::: Records provided
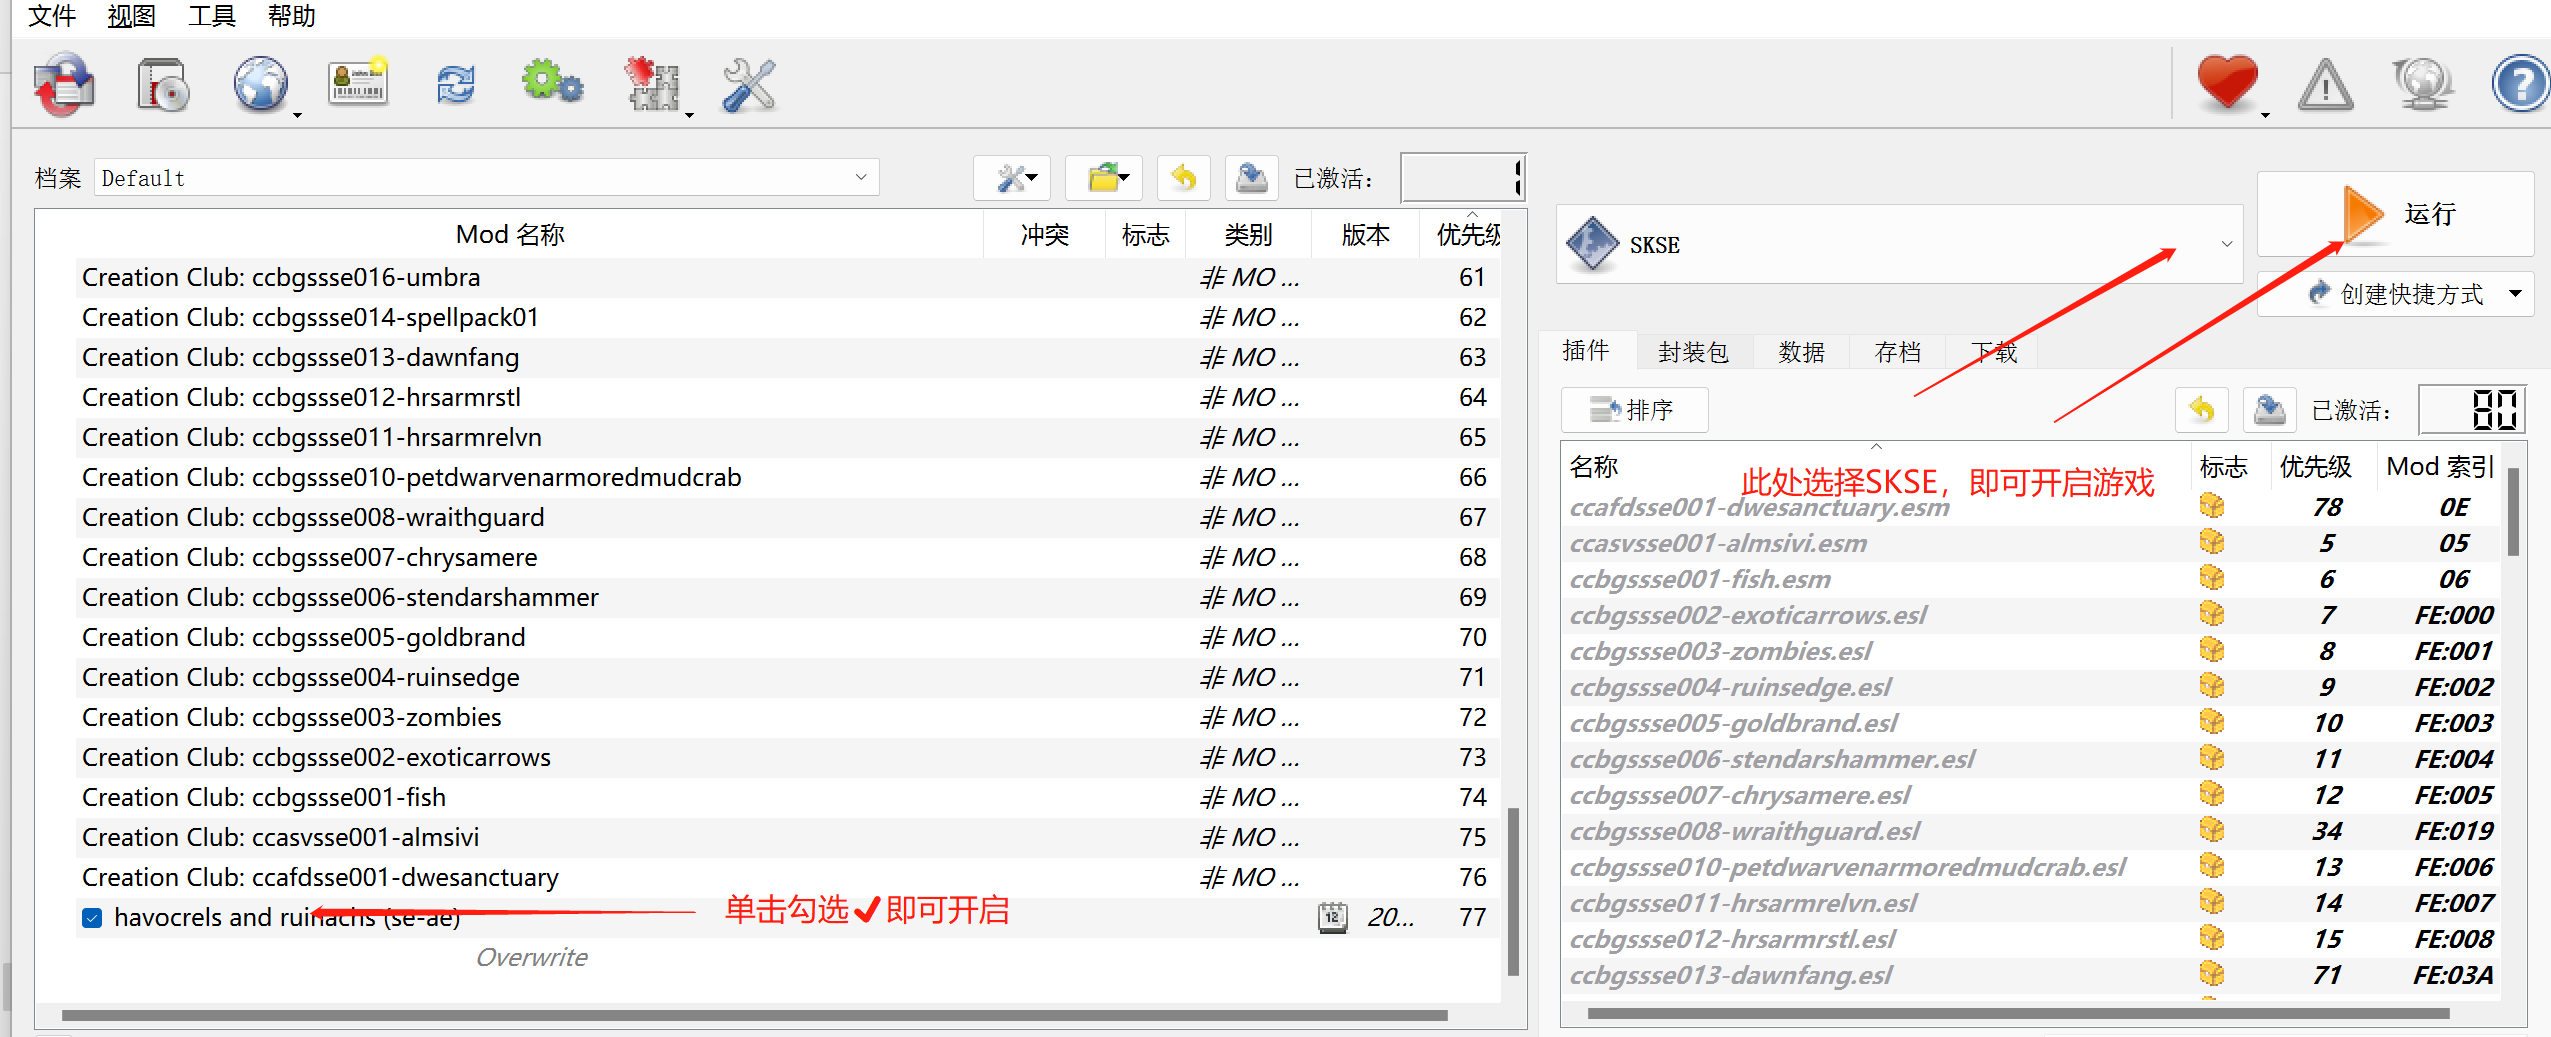Open the SKSE executable dropdown
Image resolution: width=2551 pixels, height=1037 pixels.
tap(2226, 245)
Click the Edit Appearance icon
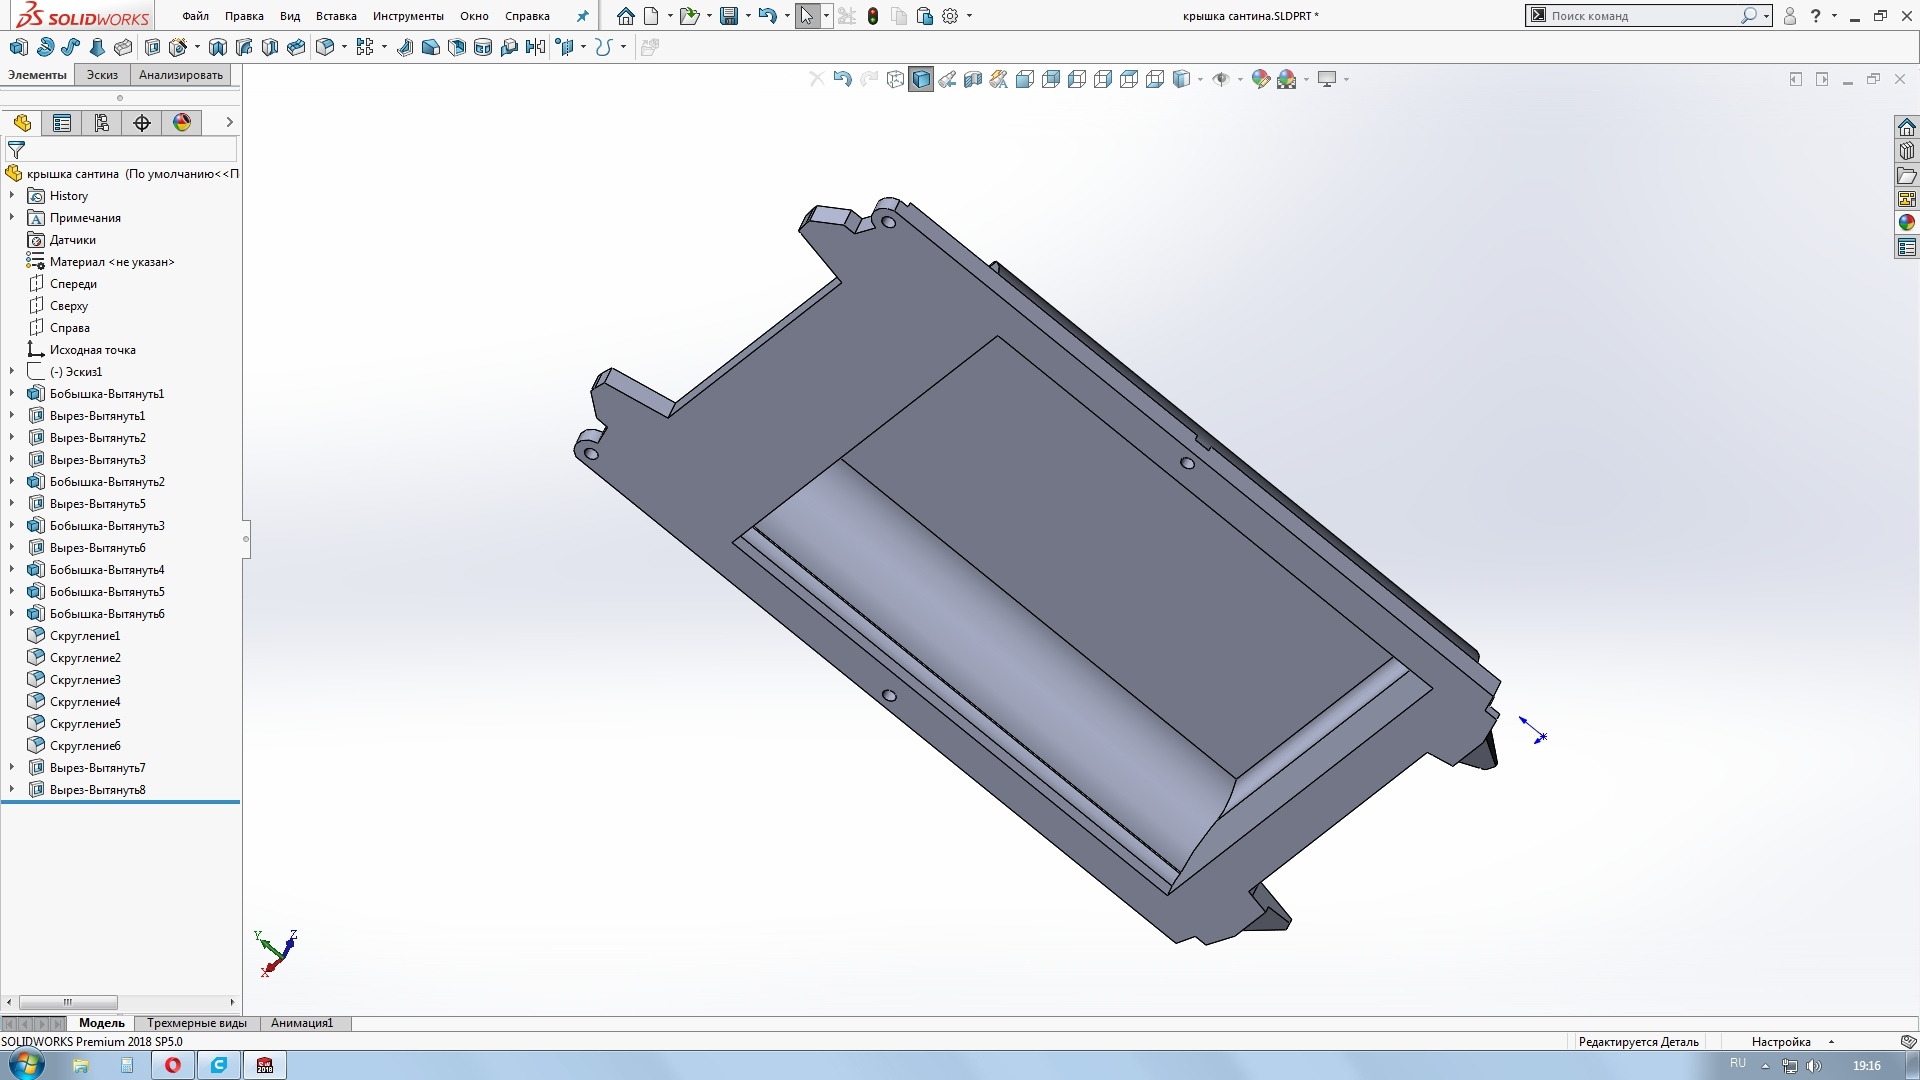The image size is (1920, 1080). [1261, 79]
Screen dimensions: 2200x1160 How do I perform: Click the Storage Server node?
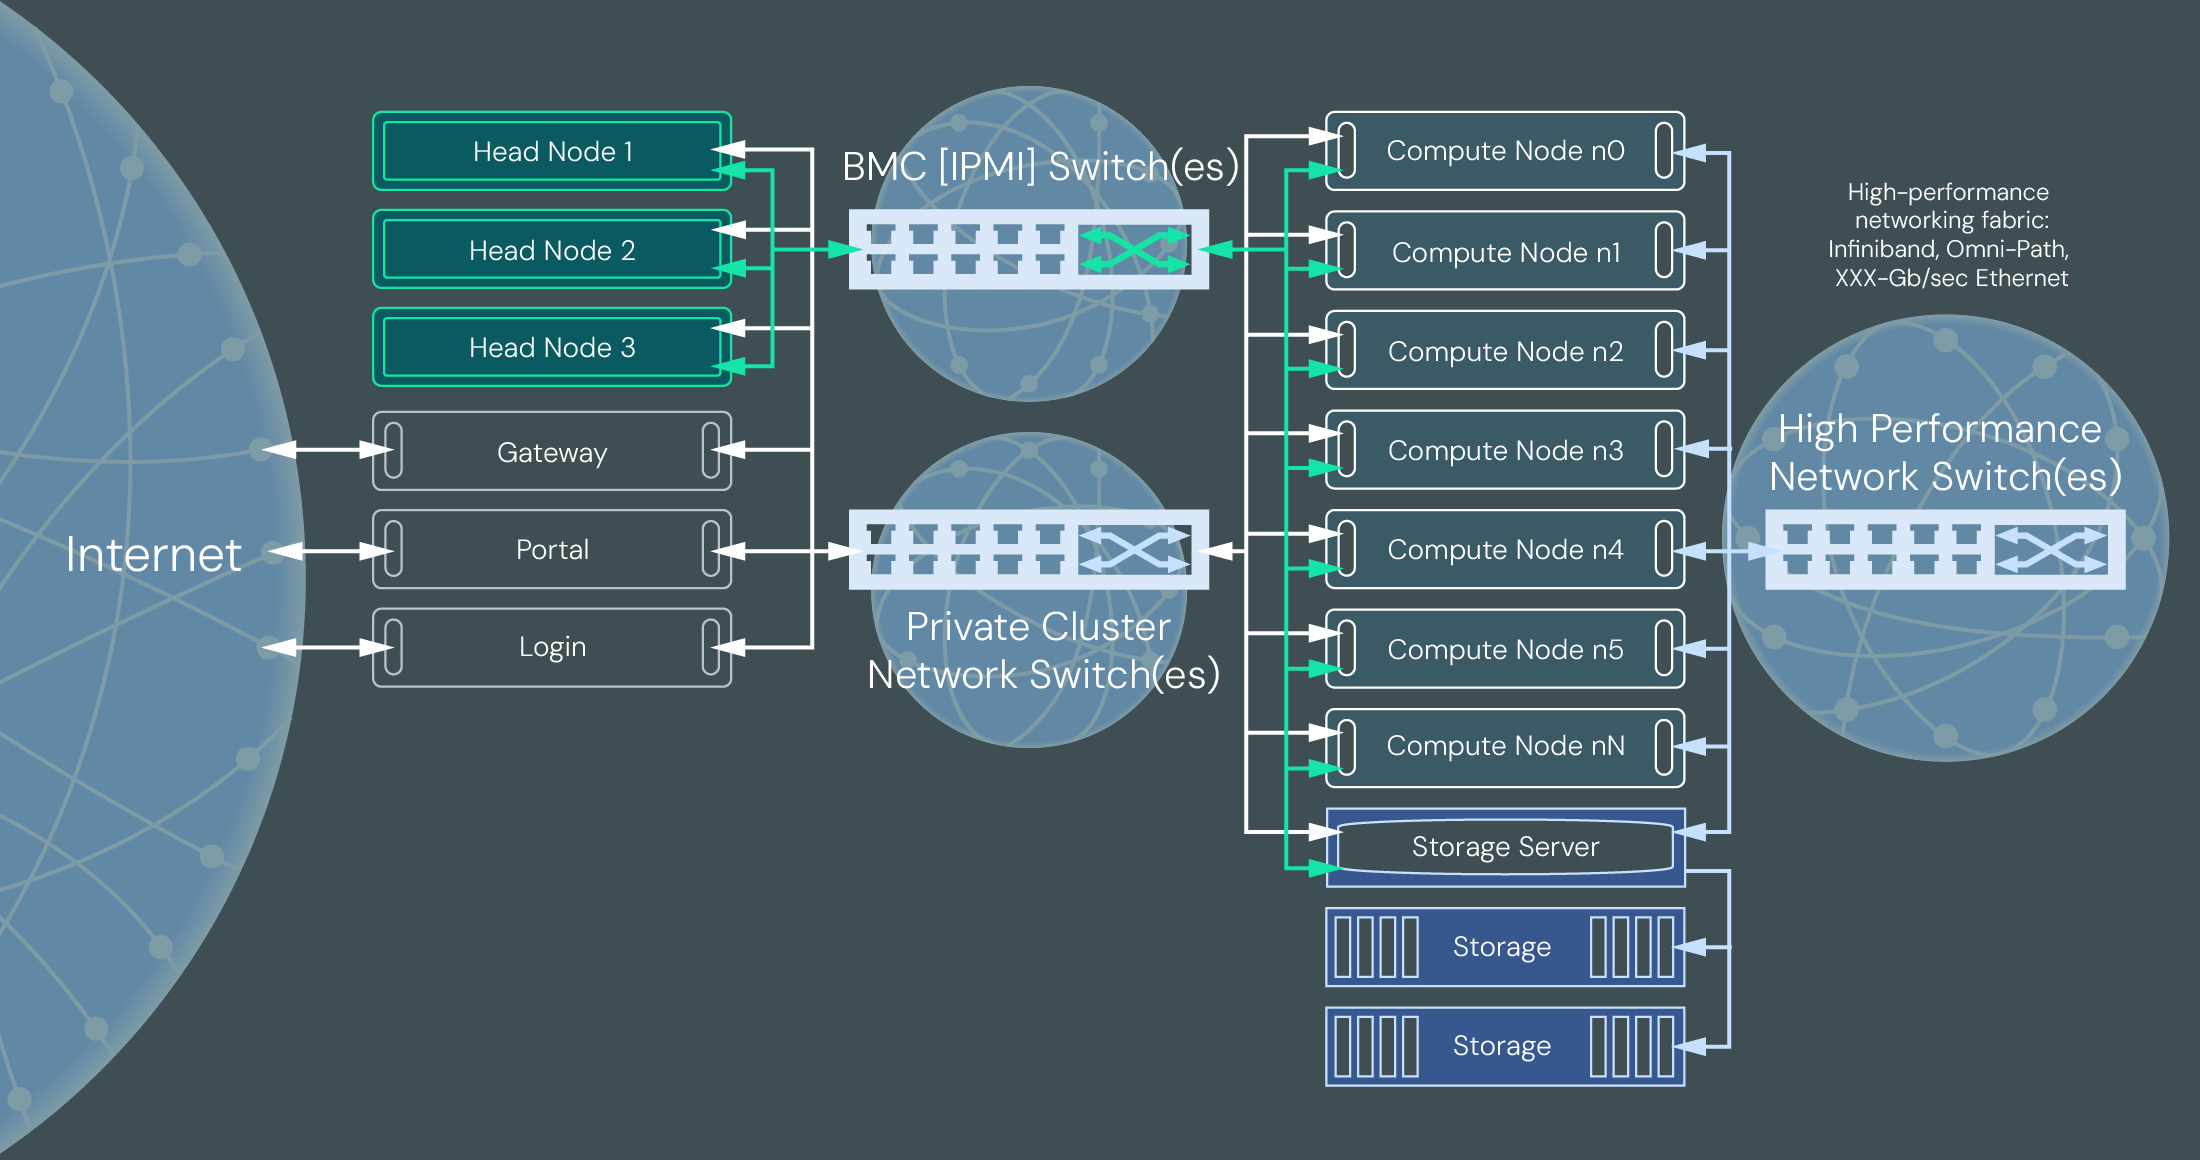coord(1504,846)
::::::
- [Goal of the exercise] Please put each line of the listing above into a JSON list of strings, one string per line, leaving out blank lines and the pictures.

- [Output below]
[
  "Open the SKSE executable dropdown",
  "Image resolution: width=2551 pixels, height=1037 pixels.",
  "tap(2226, 245)",
  "Click the Edit Appearance icon",
  "The image size is (1920, 1080). [1261, 79]",
  "Screen dimensions: 2200x1160 How do I perform: Click the Storage Server node?",
  "coord(1504,846)"
]